= Text =
* begin *
MAR-2-05 CO:R:C:V 734500 KR
Mr. Harold Dichter
Leyden Customs Expediters, Inc.
99 Hudson Street
New York, NY 10048
RE: Country of origin marking of sandal footwear; conspicuous;
permanent; adhesive labels; stickers; marking on bottom.
Dear Mr. Dichter:
This is in response to your letter dated January 8, 1992,
and forwarded to Headquarters on February 5, 1992, and received
at Headquarters on February 13, 1992, requesting a country of
origin marking ruling on a sandal footwear which you wish to
import from Taiwan. You submitted a sample sandal for
examination.
FACTS:
You state that you wish to import sandals. In a
conversation on June 16, 1992, you stated that the sandals may be
made in either Korea or Taiwan, but the decision has not been
made as to which. For purposes of this ruling, it is assumed
that Taiwan is the country of origin because you have attached an
adhesive label to the bottom of the sandal that says "TAIWAN
R.O.C." The label is 1/2 inch long. The letters on the label
are in blue ink and are approximately 4.5 point print. (A point
is approximately .01384 inch or 1/72 of an inch). The letter "T"
in the "TAIWAN" on the label was mostly missing, or faded. The
label on the sample is partially peeling off.
ISSUE:
Whether the proposed country of origin marking of an
adhesive label on the bottom of the submitted sample sandal
satisfies the requirements of 19 U.S.C. 1304 and 19 CFR Part 134?
LAW AND ANALYSIS:
Section 304 of the Tariff Act of 1930, as amended (19 U.S.C.
1304), provides that, unless excepted, every article of foreign
origin imported into the U.S. shall be marked in a conspicuous
place as legibly, indelibly, and permanently as the nature of the
article (or container) will permit, in such a manner as to
indicate to the ultimate purchaser in the U.S. the English name
of the country of origin of the article. The Court of
International Trade stated in Koru North America v. United
States, 701 F. Supp. 229, 12 CIT 1120 (CIT 1988), that "in
ascertaining what constitutes the country of origin under the
marking statute, a court must look at the sense in which the term
is used in the statute, giving reference to the purpose of the
particular legislation involved. The purpose of the marking
statute is outlined in United States v. Frielaender & Co., 27
CCPA 297 at 302, C.A.D. 104 (1940), where the court stated that:
"Congress intended that the ultimate purchaser should be able to
know by an inspection of the marking on the imported goods the
country of which the goods is the product. The evident purpose
is to mark the goods so that at the time of purchase the ultimate
purchaser may, by knowing where the goods were produced, be able
to buy or refuse to buy them, if such marking should influence
his will."
* end *
= Stored records =
* begin *
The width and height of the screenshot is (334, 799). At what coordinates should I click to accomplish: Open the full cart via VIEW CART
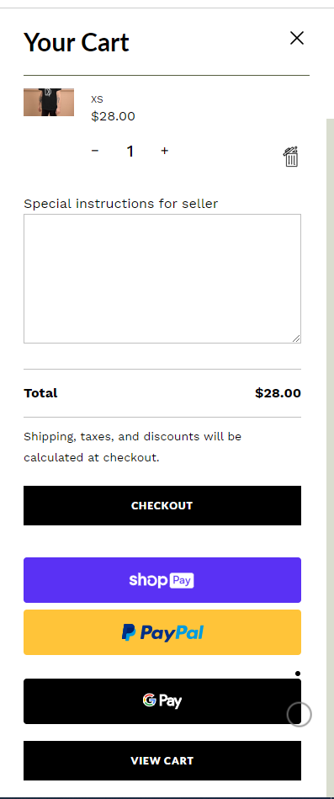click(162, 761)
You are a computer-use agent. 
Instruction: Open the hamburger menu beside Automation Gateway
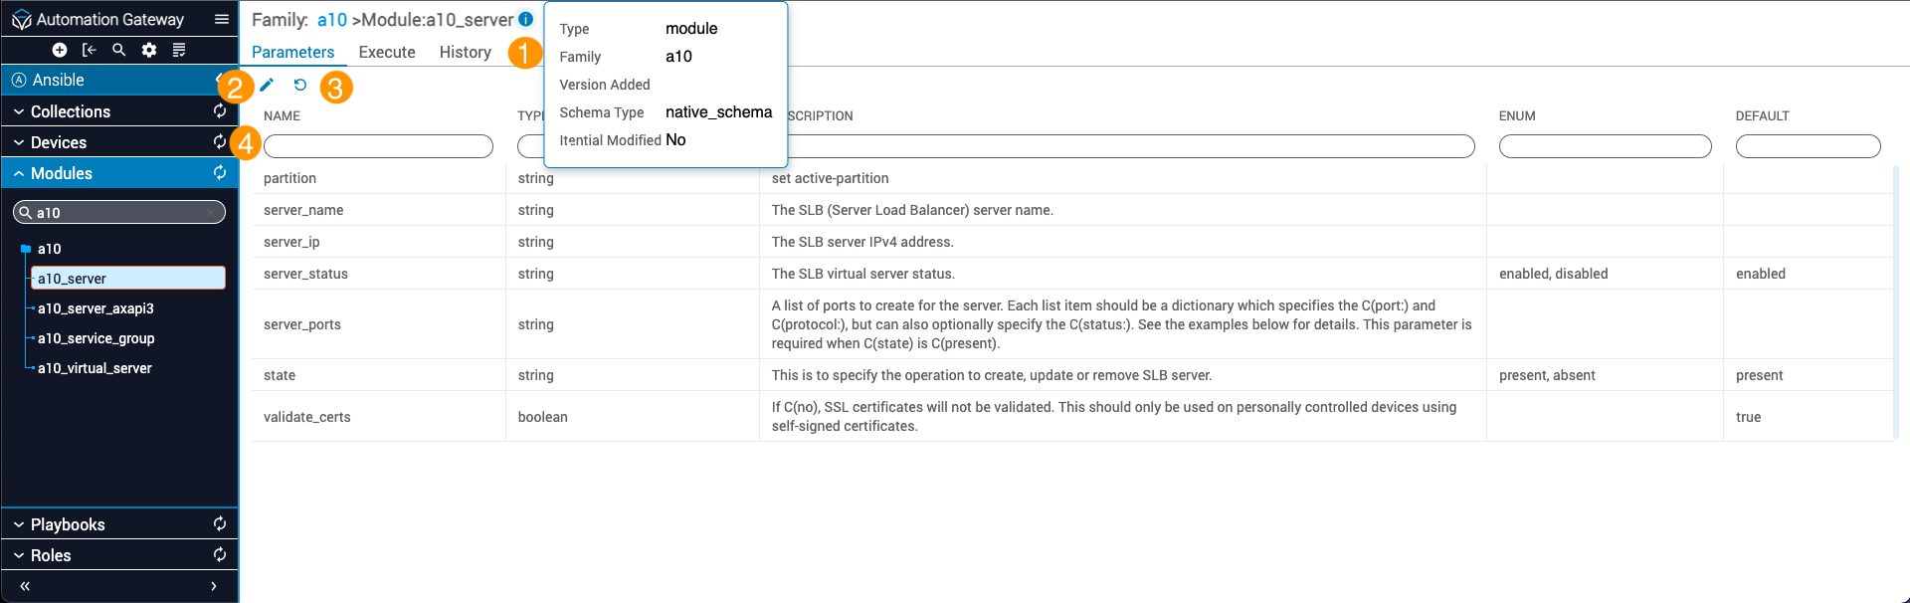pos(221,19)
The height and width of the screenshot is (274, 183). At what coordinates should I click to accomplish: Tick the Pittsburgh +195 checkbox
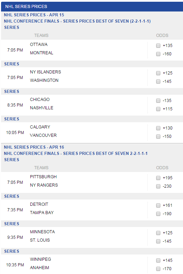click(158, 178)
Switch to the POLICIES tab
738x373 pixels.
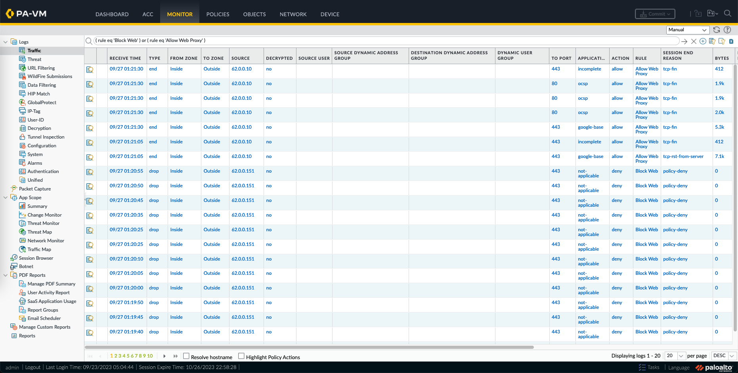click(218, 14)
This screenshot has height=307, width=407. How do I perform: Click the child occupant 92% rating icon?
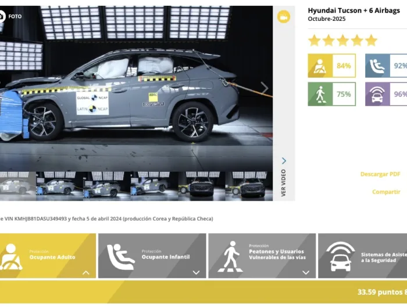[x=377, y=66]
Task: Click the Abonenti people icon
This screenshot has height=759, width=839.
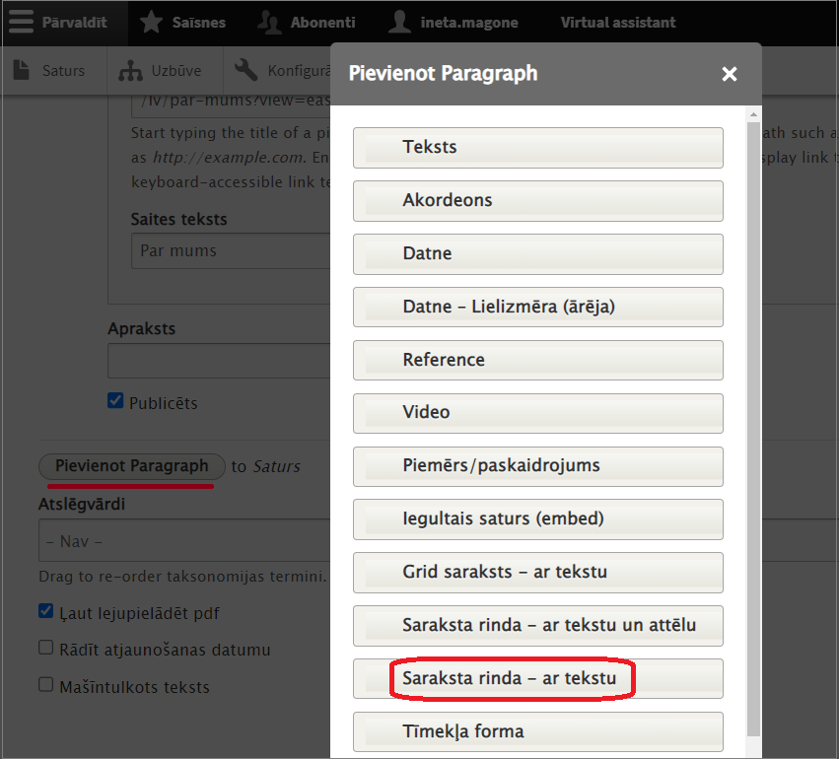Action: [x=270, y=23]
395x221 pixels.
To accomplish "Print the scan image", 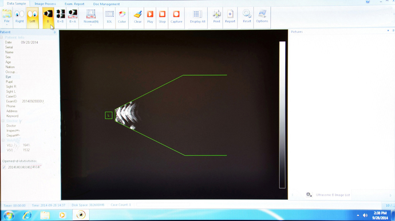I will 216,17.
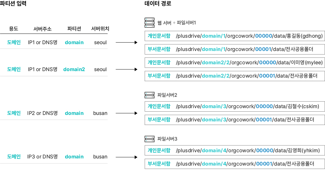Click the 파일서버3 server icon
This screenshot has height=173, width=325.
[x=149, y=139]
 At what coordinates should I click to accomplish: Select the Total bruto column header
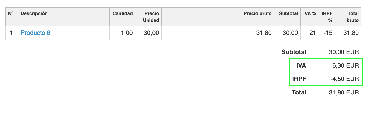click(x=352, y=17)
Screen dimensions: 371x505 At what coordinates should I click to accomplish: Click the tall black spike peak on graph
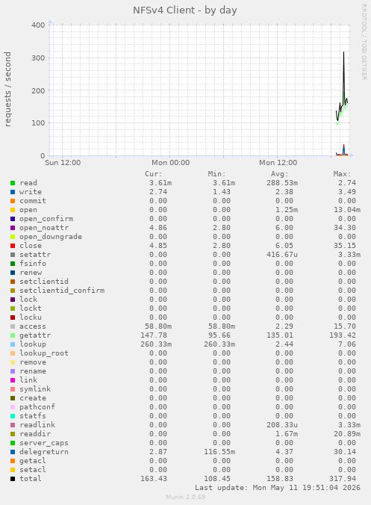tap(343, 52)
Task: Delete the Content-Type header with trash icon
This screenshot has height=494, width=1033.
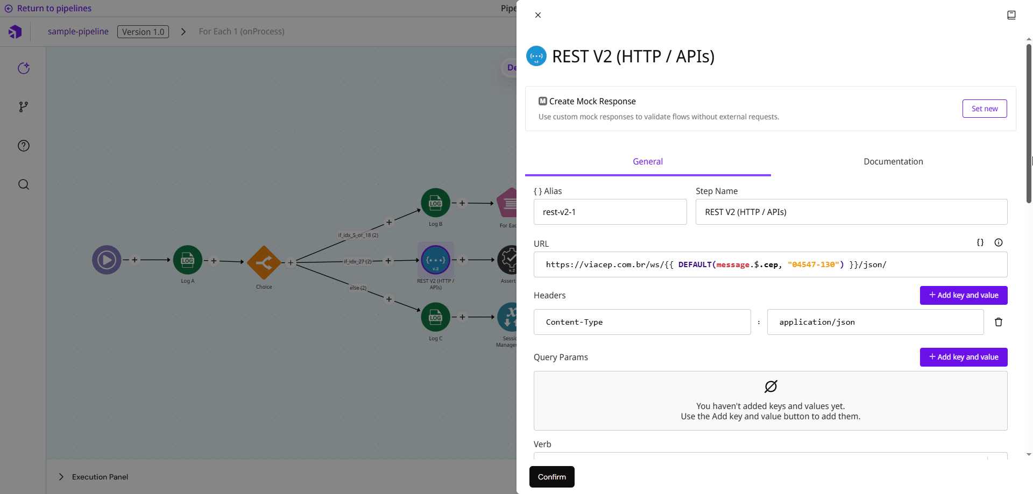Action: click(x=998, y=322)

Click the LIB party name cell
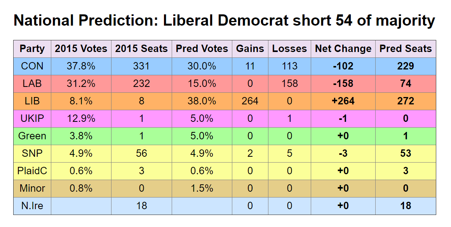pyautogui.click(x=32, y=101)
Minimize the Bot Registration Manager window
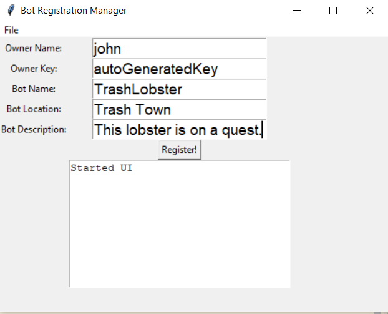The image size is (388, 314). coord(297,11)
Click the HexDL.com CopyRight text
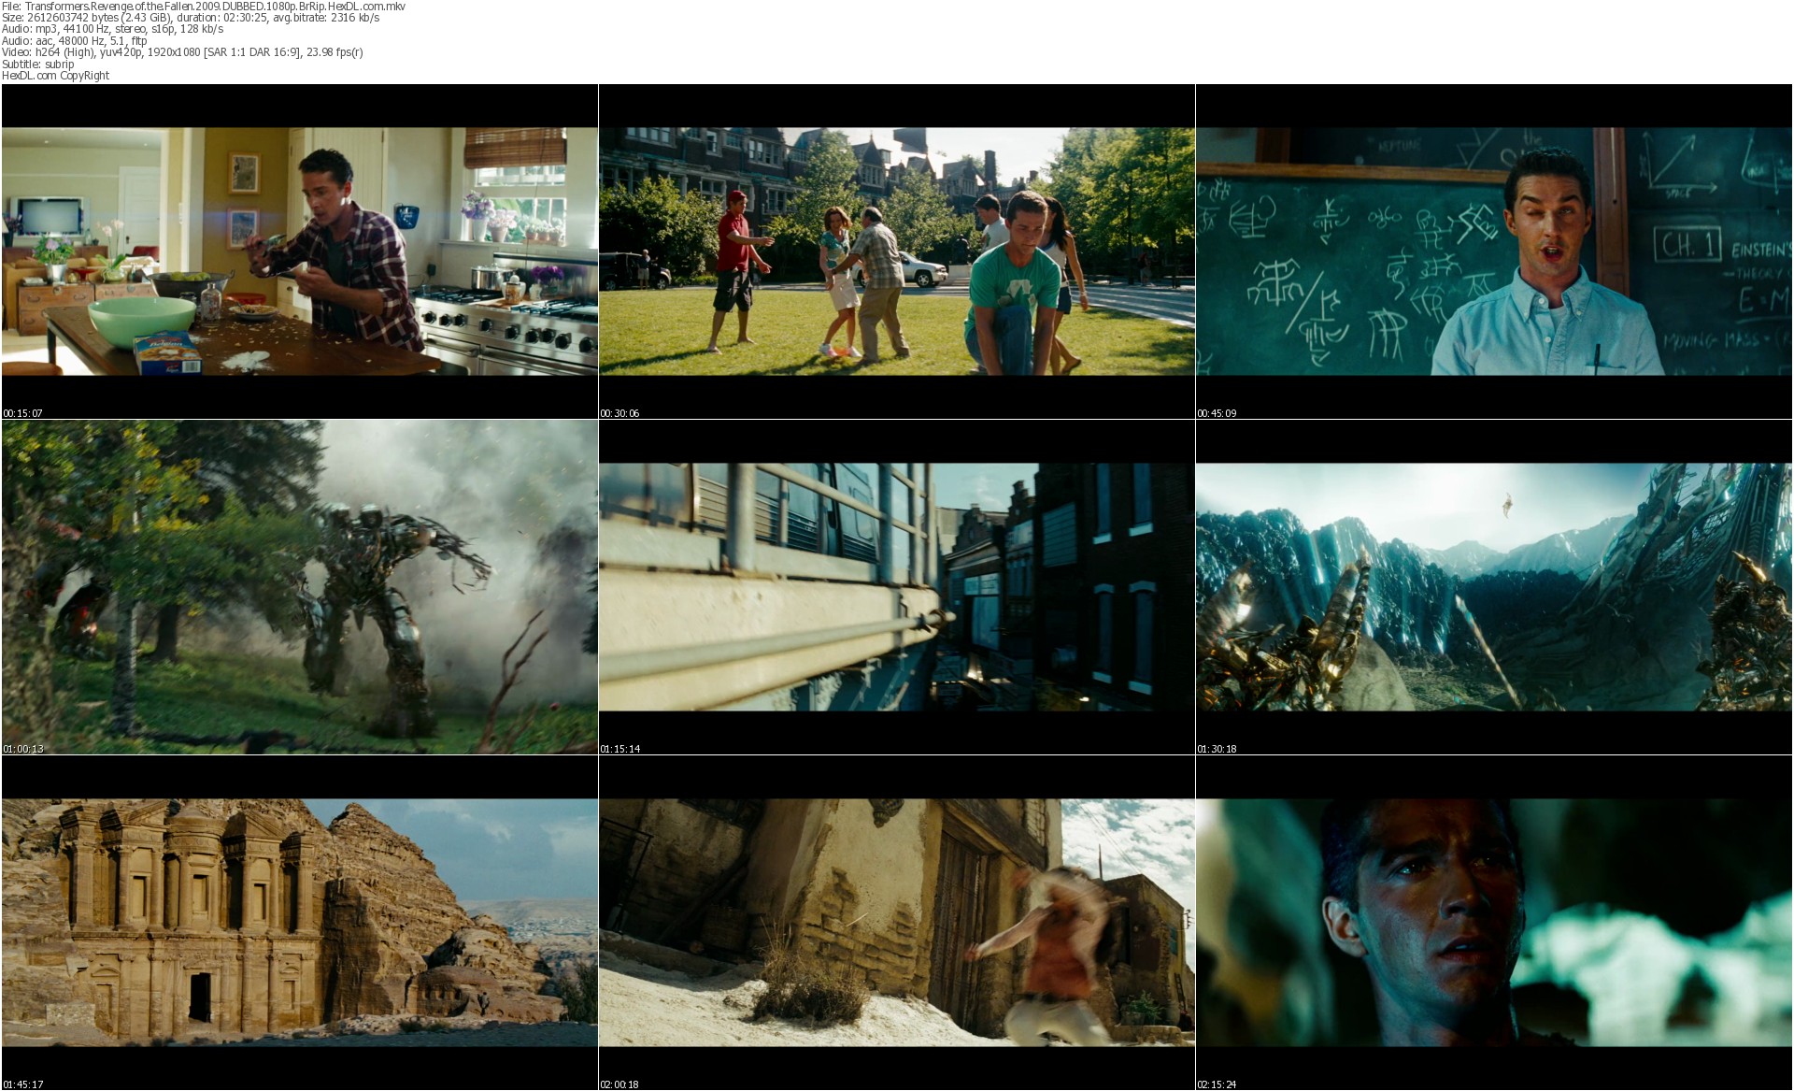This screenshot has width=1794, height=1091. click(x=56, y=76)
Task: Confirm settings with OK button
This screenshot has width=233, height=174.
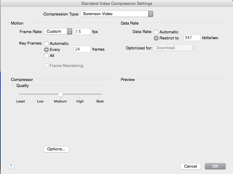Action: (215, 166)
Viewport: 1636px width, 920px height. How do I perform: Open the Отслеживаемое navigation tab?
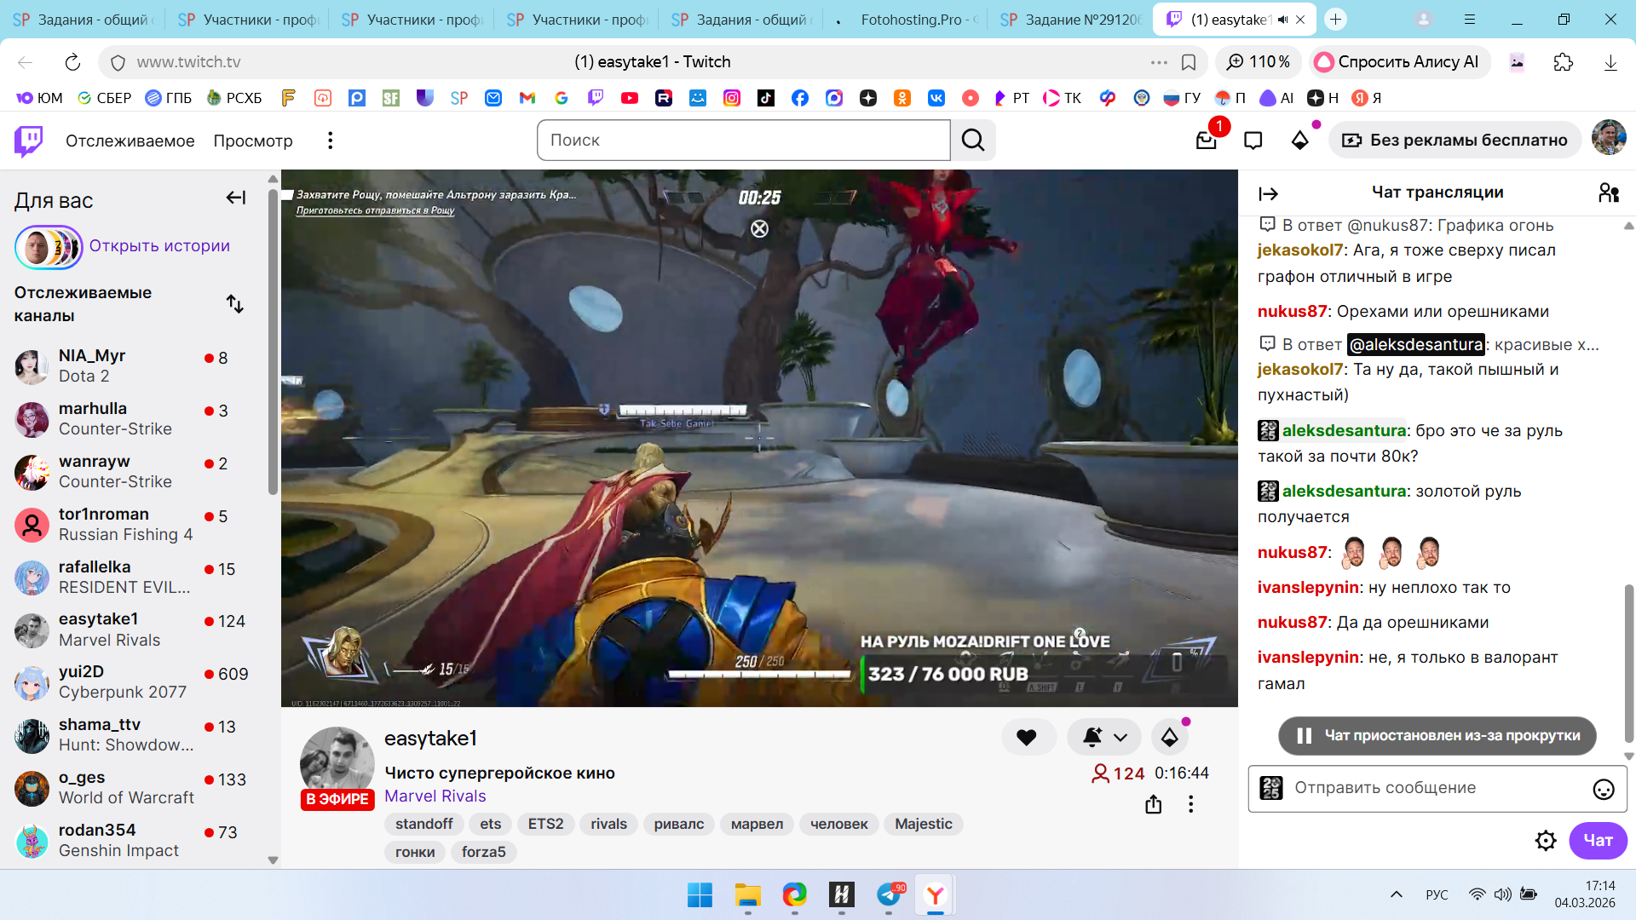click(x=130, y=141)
* end *
= Directions =
A. List every full calendar date (month, day, and year) that appears in the sandal marking ruling.
B. Pick up the sandal marking ruling right after its last sentence and keep writing it.

= Answers for the tasks =
A.
- January 8, 1992
- February 5, 1992
- February 13, 1992
- June 16, 1992

B.
Part 134, Customs Regulations (19 CFR Part 134), implements
the country of origin marking requirements and exceptions of 19
U.S.C. 1304. Section 134.41(b), Customs Regulations (19 CFR
134.41(b), mandates that the ultimate purchaser in the U.S. must
be able to find the marking easily and read it without
strain. Section 134.1(d), Customs Regulations, (19 CFR
134.1(d)), defines the ultimate purchaser as generally the last
person in the U.S. who will receive the article in the form in
which it was imported. In this instance, the ultimate purchaser
of the sandal is the retail consumer because the retail consumer
is the last person in the U.S. to receive the imported
merchandise (sandal) in the form in which it is imported.
With regard to the permanency of a marking, 19 CFR
134.41(a), provides that as a general rule marking requirements
are best met by marking worked into the article at the time of
manufacture. For example, its suggested that the country of
origin on metal articles be die sunk, molded in or etched.
However, 19 CFR 134.44 provides that except for articles which
are the subject of a ruling by the Commissioner of Customs or
those articles classifiable in an item number specified in 19 CFR
134.43, any marking that is sufficiently permanent so that it
will remain on the article until it reaches the ultimate
purchaser unless deliberately removed is acceptable. If paper
stickers or pressure sensitive labels are used, they must be
affixed in a conspicuous place and so securely that unless
deliberately removed they will remain on the article while it is
in storage or on display and until it is delivered to the
ultimate purchaser. (19 CFR 134.44(b)). See also, 19 CFR
134.41.
Customs has previously ruled in HQ 731089 (February 13,
1989) and HQ 734267 (December 11, 1991), that country of origin
markings on footwear (moccasin and beach sandal) by means of
paper or plastic adhesive labels was acceptable provided the
label was conspicuous, legible and permanently placed on the
footwear. In those rulings Customs stated that such factors as
the type of surface on which the label was attached to and
whether the label could withstand normal handling and remain on
the shoe until it reached the ultimate purchaser should be
considered in determining the permanency of the label.
In this case, we find that the country of origin label is
not conspicuous. Although a country of origin marking of the
bottom of footwear may be acceptable, it must be easy to read.
In this case, because the label is quite small and is not readily
apparent, we find that it is not conspicuous. We suggest that
you increase the size of the label and the print size so that the
country is easy to find and easy to read. Further, we find that
the label is neither permanent nor legible. The "T" in "TAIWAN"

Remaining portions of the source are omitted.